» **What the task requires**
Restate word for word the lines in the listing below, starting at the line containing "Given: Click the view name input field" and ending at the line containing "This screenshot has height=784, width=1259.", both included; leave out the rest.

» **Working data**
━━━━━━━━━━

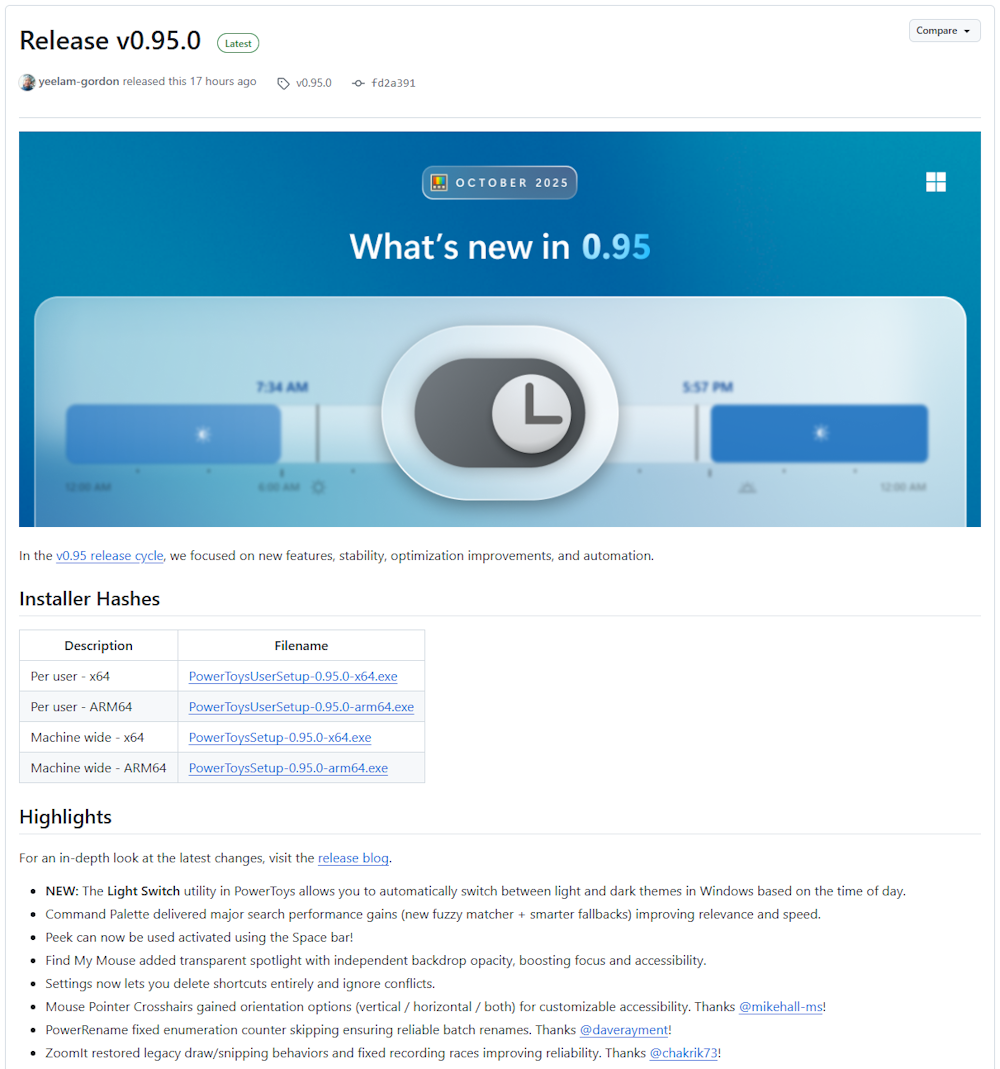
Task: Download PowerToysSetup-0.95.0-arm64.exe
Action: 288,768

━━━━━━━━━━

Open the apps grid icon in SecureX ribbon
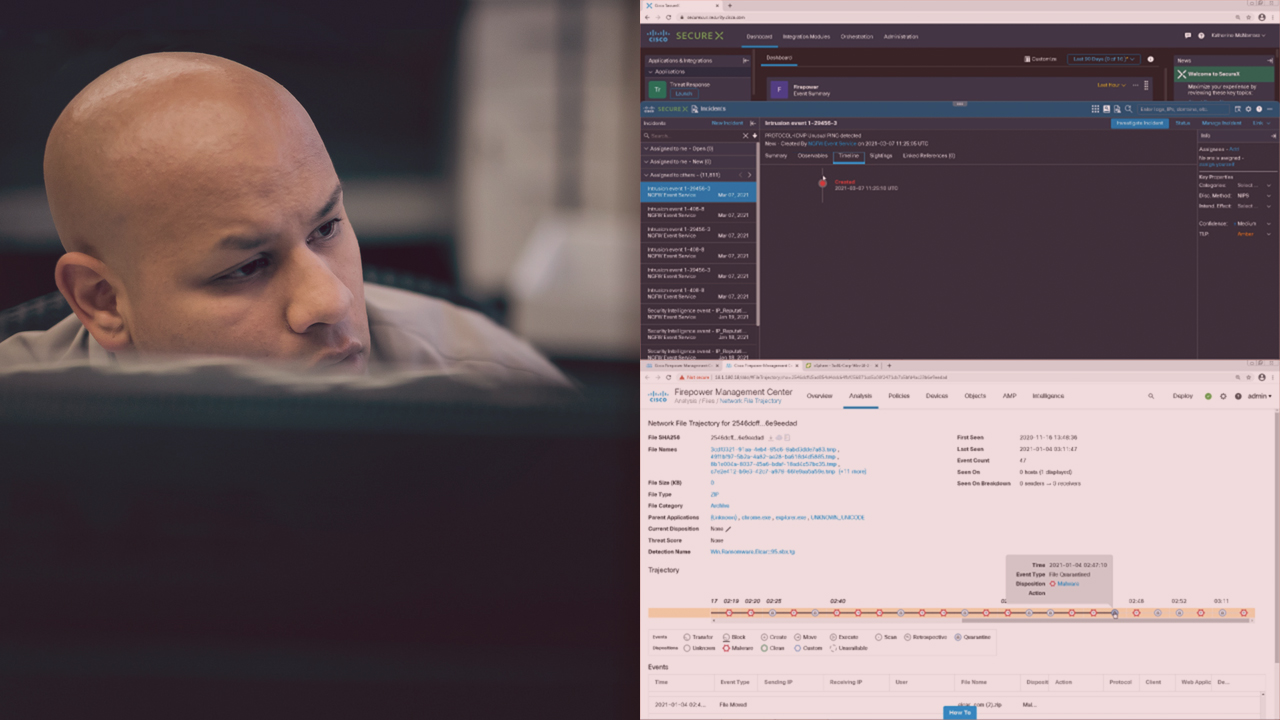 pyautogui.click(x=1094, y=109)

━━━━━━━━━━

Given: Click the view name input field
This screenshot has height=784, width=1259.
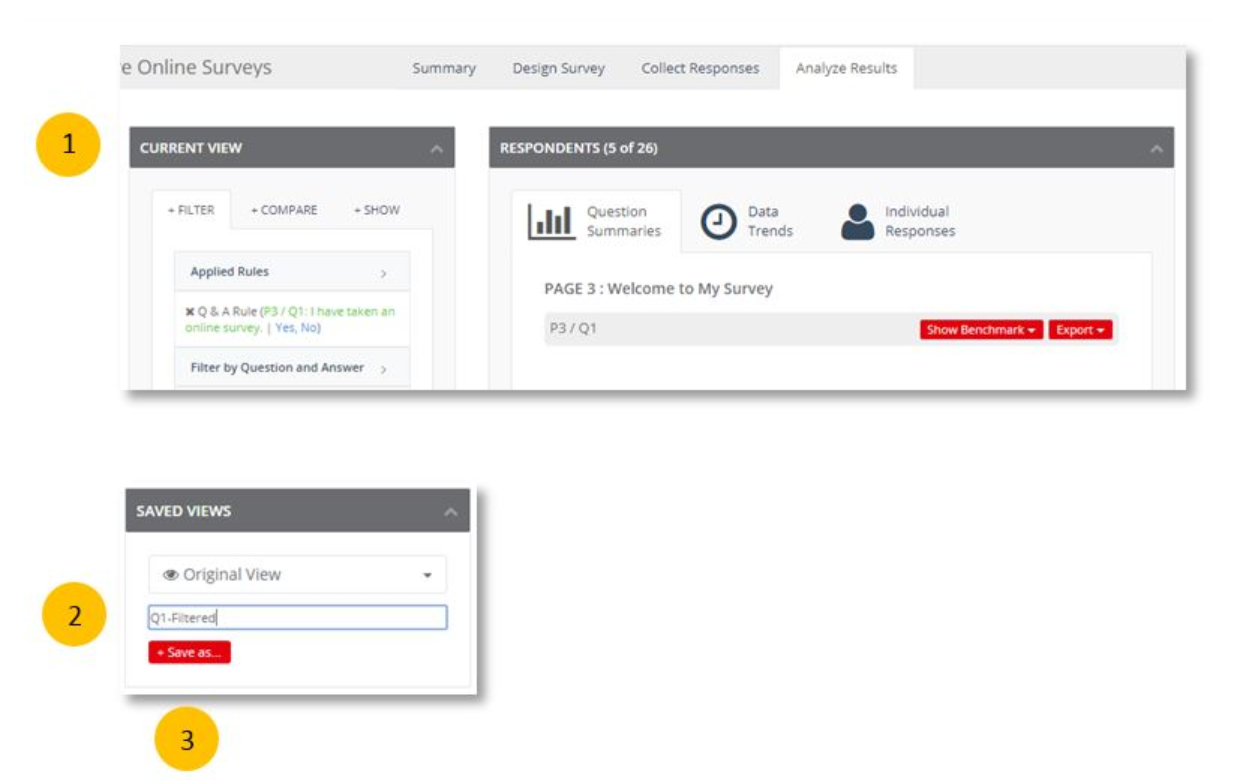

━━━━━━━━━━

» **Problem solution**
Given: Click the view name input field
This screenshot has height=784, width=1259.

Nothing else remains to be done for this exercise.